Slow Down for Wildlife

Ever been appalled at Australians habit of not slowing down when they can clearly see an animal on the road or by the verges? Are you one of those thinking caring types who wonder how their mates will fare and what an unnecessary waste of life it is? You are not alone if so.

While driving along a country road in the Northern Rivers area of NSW Australia recently, I witnessed several Ibis on the road ahead with two cars fast approaching. I mentally called ‘Get off the road!’ because I could see the cars were not slowing down to leave time for the large, slow moving birds to fly away. They finally flew and it appeared they just made it but there must have been another Ibis lower down that the car ahead smashed into as it was arching up to the sky. It was violently catapulted into the air, feathers flying everywhere and landed on the other side of the road. Horrified, I jumped out of the car to help but life had expired from its body.

Why can’t people slow down for just one second to give animals a chance to get off the road? Do they not know that birds mate for life and the careless and uncaring act of killing its mate dooms the mate to a lonely life forever? Perhaps they think animals don’t have feelings which is clearly untrue. Anyone who has a dog or cat can see all kinds of emotions – joy, sadness, anger, fear, jealousy, love etc.

Perhaps it was because the driver had contempt for these birds who are usually seen rifling through garbage cans in towns across Australia. They are regarded as 'stinky canary' because they eat our refuse. But ever wonder why? Their natural habitat was the Murray Darling basin which is primarily used for agriculture and people now, leaving no space for the native species to survive. Since European settlement a whopping 20 of 85 mammals have gone extinct. And that is why Ibis are flocking to the cities, they have lost their natural habitat due to our selfishness (like so many other species).

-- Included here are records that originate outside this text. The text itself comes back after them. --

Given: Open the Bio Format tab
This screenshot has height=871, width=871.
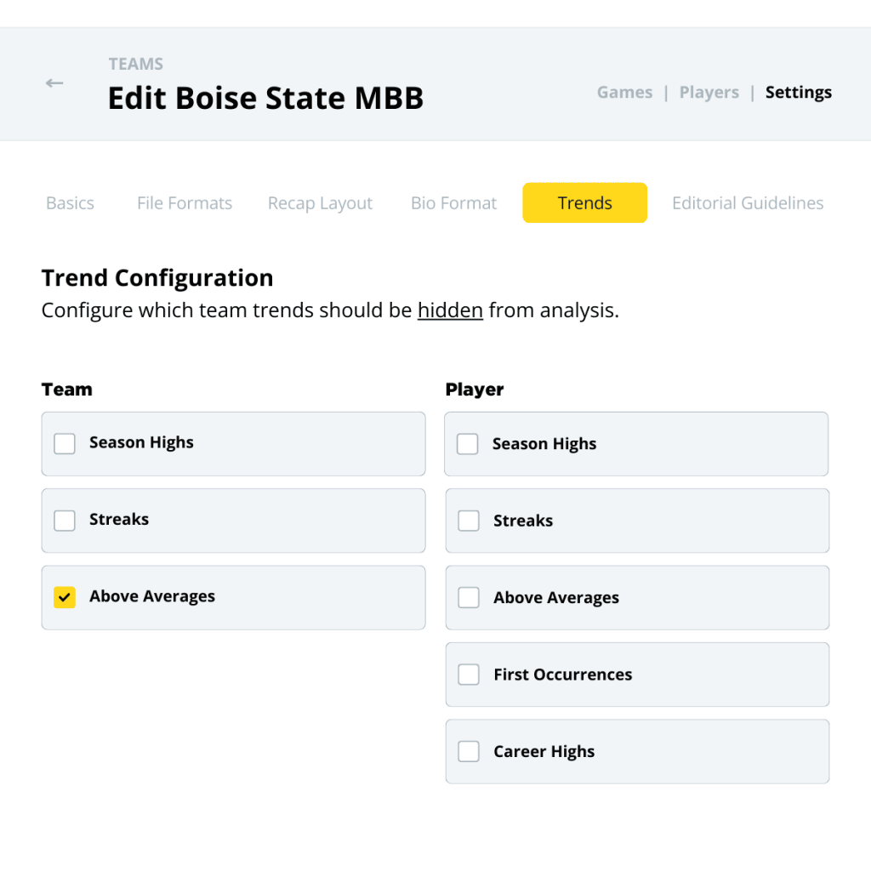Looking at the screenshot, I should [453, 203].
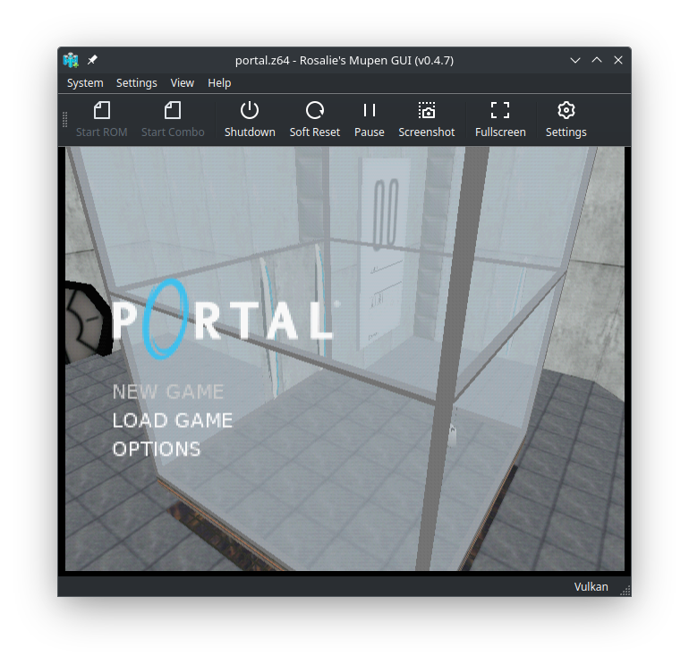This screenshot has width=689, height=665.
Task: Select OPTIONS in the Portal menu
Action: [157, 449]
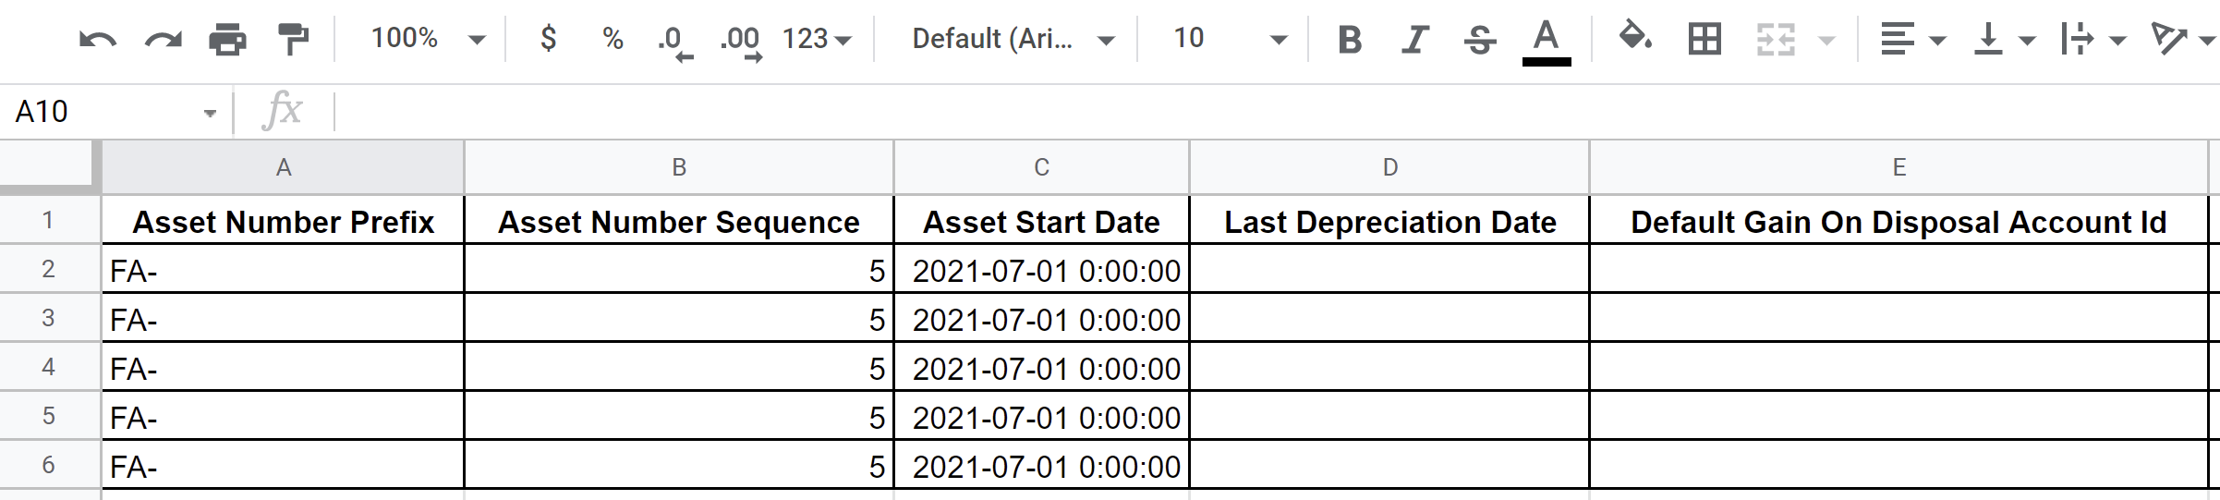Select the Paint format roller icon
Image resolution: width=2220 pixels, height=500 pixels.
(293, 39)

In past years I've seen more native roadkill strewn by the side of the road – bandicoots, possums, wallabies, snakes, water dragons. These days I mainly see dead birds. We are a nation that does not value our native animals and as a result have the world’s worst record for mammal extinctions, having lost 62 species to extinction (birds, mammals, frogs, reptile, insects –Wikipedia) since 1788. Australia has 1800 species at risk of extinction right now.

WHAT CAN WE DO?
While most of these extinctions are related to habitat loss and bushfires, we can all make a difference by just being conscious and slowing down when we see an animal on the road or on the verge. We can also urge our friends to slow down for wildlife when driving especially on country roads and even more especially at dawn and dusk when most animals are coming out to eat.

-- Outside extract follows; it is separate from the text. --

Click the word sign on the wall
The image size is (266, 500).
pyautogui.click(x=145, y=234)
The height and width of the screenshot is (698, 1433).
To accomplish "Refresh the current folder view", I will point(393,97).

Secondly we can purchase a car bumper sticker and put it on the back of our car for other drivers to see (get this one 'I Brake for Wildlife' at https://www.cafepress.com/mf/75513389/i-brake-for-wildlife_bumper-sticker?productId=1707654461 )

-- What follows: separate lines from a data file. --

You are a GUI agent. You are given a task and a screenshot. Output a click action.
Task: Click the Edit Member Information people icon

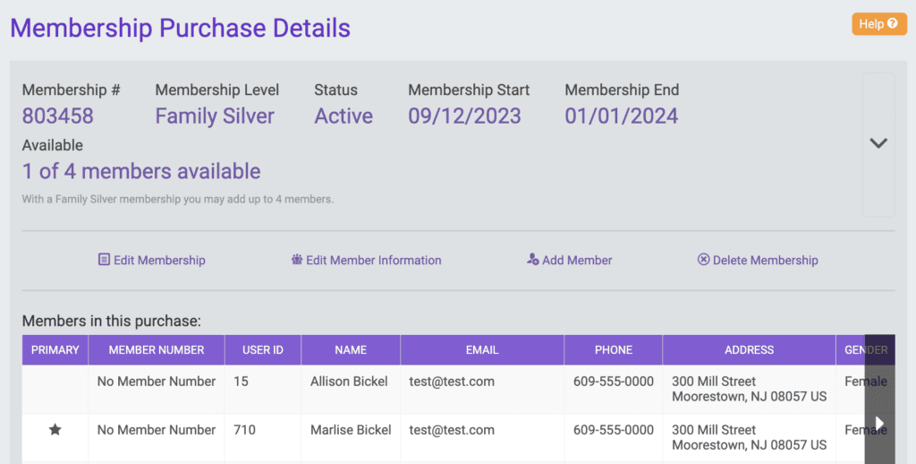point(297,259)
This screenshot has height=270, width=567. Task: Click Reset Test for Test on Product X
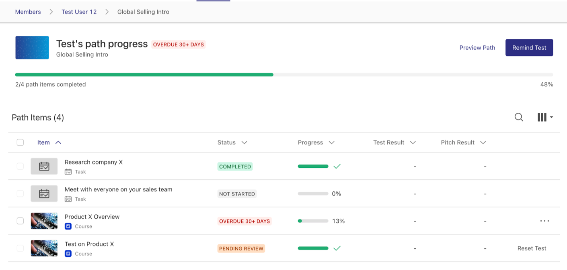(x=532, y=248)
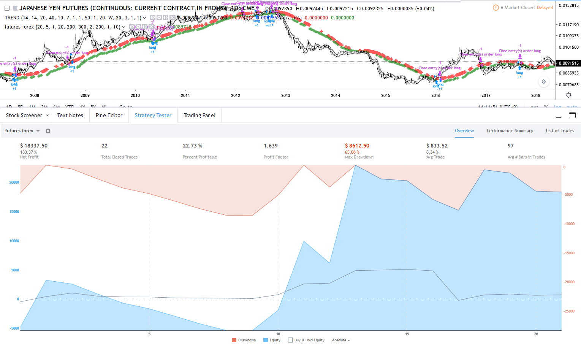Open chart settings gear at bottom right

coord(568,95)
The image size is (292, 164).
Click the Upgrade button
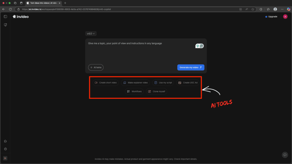coord(271,17)
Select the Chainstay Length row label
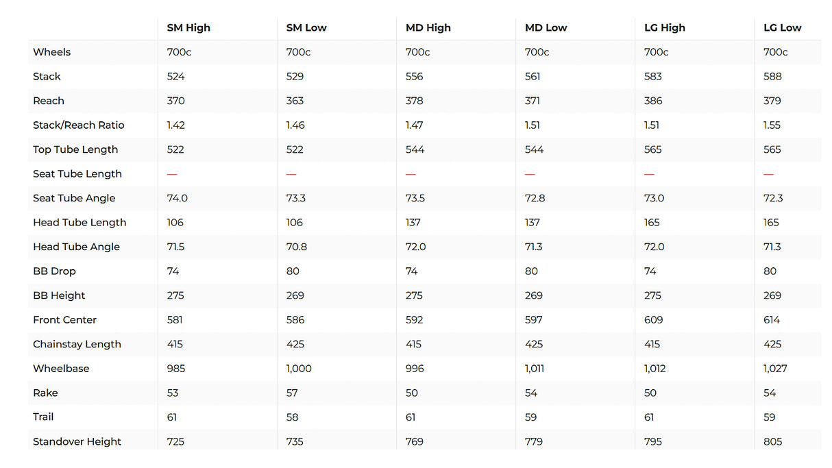The width and height of the screenshot is (832, 468). 77,344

Please don’t add to the carnage. Slow down for wildlife.

AttachmentSize
Image icon Ibis.png268.56 KB
Image icon DeadIbis.png440.86 KB
Image icon Ibis-River.png228.42 KB
Image icon ibis-tiny.jpg9.31 KB

Comments

Many years ago I decided not to drive in the country at night and at dusk and dawn unless absolutely unavoidable. Those times are when more animals are on the road. It seems that many drivers think that continuing at a constant speed towards an animal or bird constitutes good driving. People are instructed that they should disregard wildlife and crash into them in the interests of safety. I was once admonished by my passenger whilst driving towards the surf coast for braking to avoid a huge bird which would have hit my windscreen. I used to drive near Buxton at night where the speed limit is 80kms per hour. 80kms is too fast at night as wombats abound but if you drive at 80 or slower you are tailgated and bullied from behind. I think new drivers need education as do the older ones that it is not OK to plough not wildlife but for the latter it is probably too late.

Thanks Quark. Unfortunately Australians seem to think that native animals are all 'pests' and in the way of development. This attitude is fostered by the government who approves the world's largest slaughter of land-based wildlife - i.e. kangaroos. Abject cruelty to kangaroos or koalas committed by individuals is punished with a mere slap on the wrist and rarely is the full penalty imposed. What chance do our native animals have with such an apathetic government and populace? I just wish more people had compassion and woke up to the big picture.